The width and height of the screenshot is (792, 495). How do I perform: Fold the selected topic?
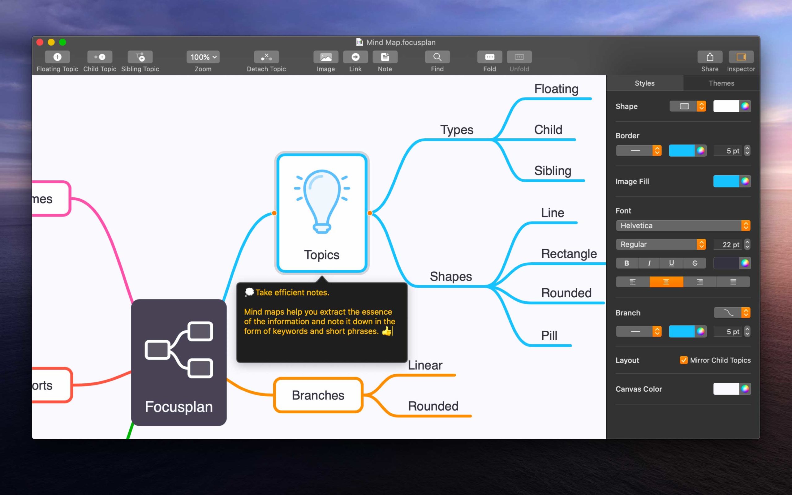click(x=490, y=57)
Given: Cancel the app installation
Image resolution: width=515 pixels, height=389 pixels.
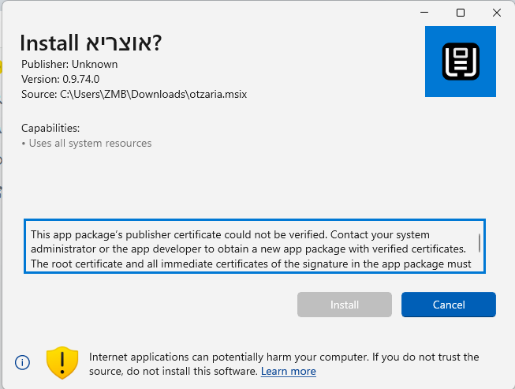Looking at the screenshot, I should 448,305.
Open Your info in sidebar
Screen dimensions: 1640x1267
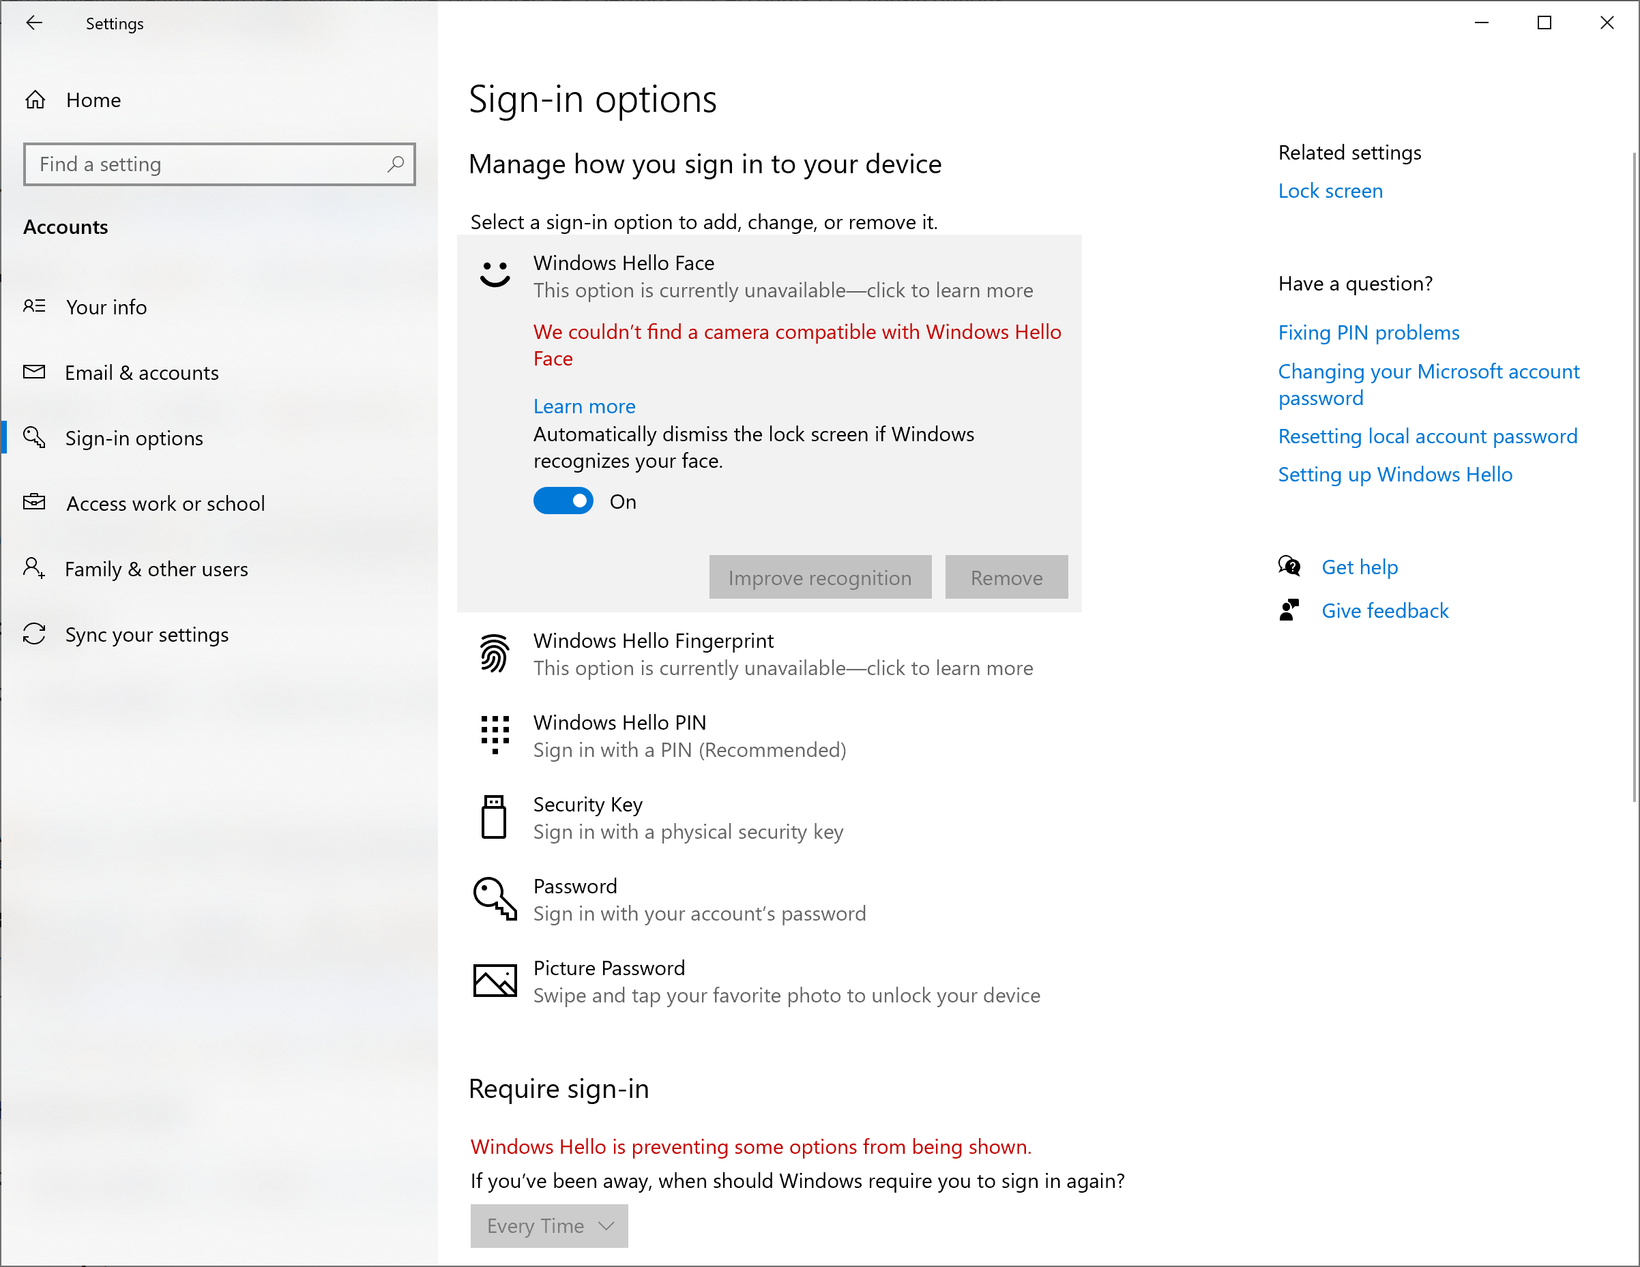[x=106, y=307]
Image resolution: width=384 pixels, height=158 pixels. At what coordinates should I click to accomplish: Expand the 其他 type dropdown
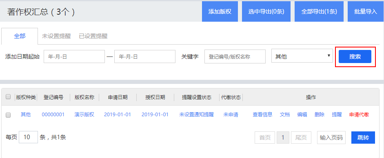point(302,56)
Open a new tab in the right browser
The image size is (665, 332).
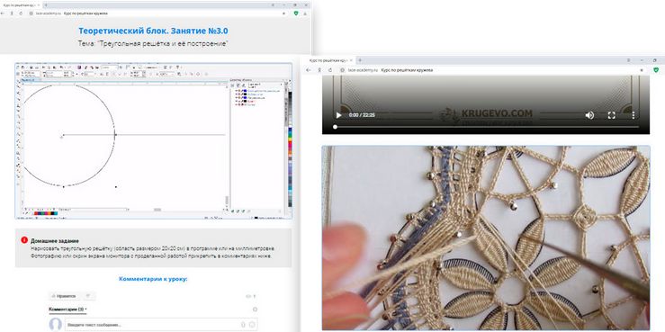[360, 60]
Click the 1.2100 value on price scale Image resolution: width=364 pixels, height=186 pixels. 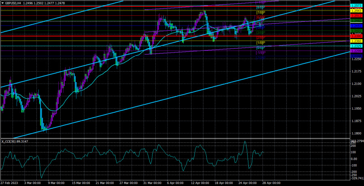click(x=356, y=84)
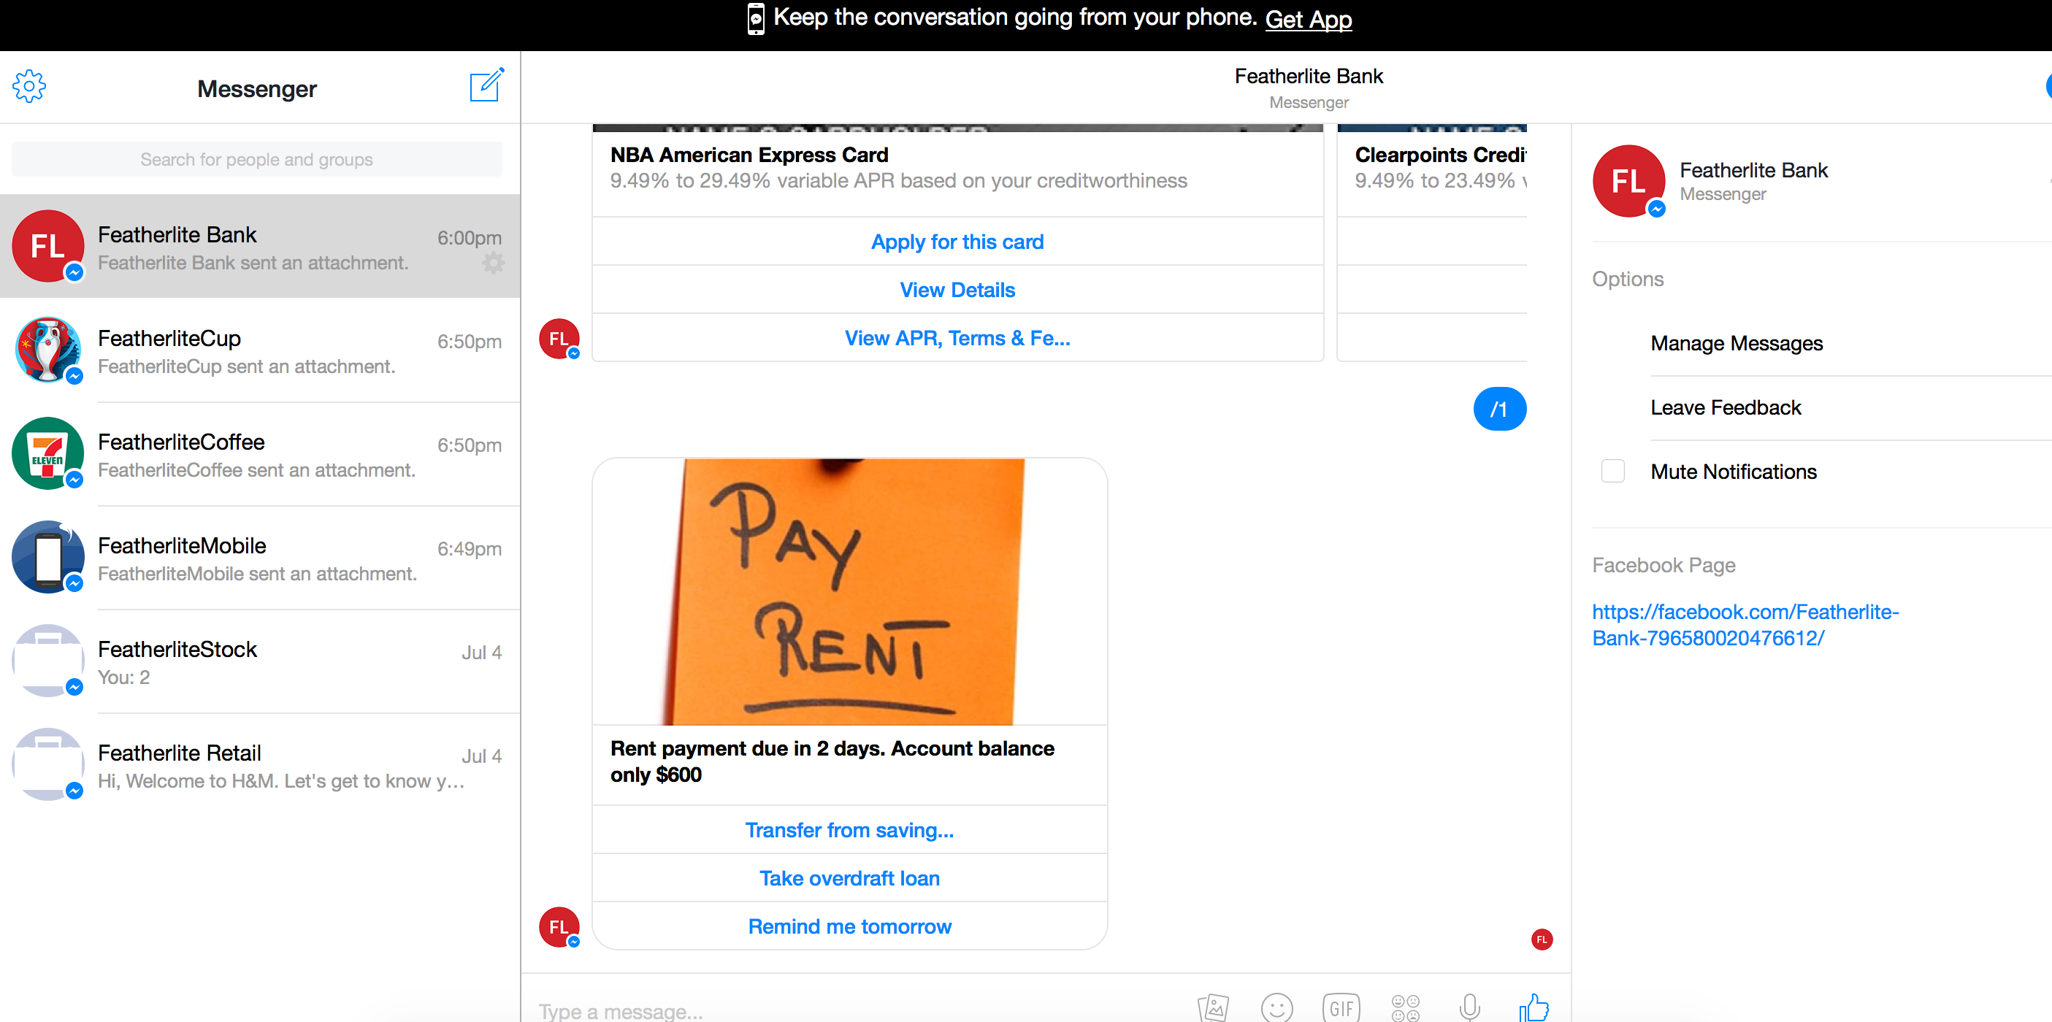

______________________________

> [What is being asked] Rewrite the rows as a numbered list, starting at the first row and ending at the row containing "Looking at the screenshot, I should 448,305.", both included. Leave out blank lines and the pictures.

> [Expected answer]
1. The width and height of the screenshot is (792, 495). How do I perform: Fold the selected topic?
2. click(x=490, y=57)
3. Given: Cancel the app installation
4. Image resolution: width=515 pixels, height=389 pixels.
5. Looking at the screenshot, I should 448,305.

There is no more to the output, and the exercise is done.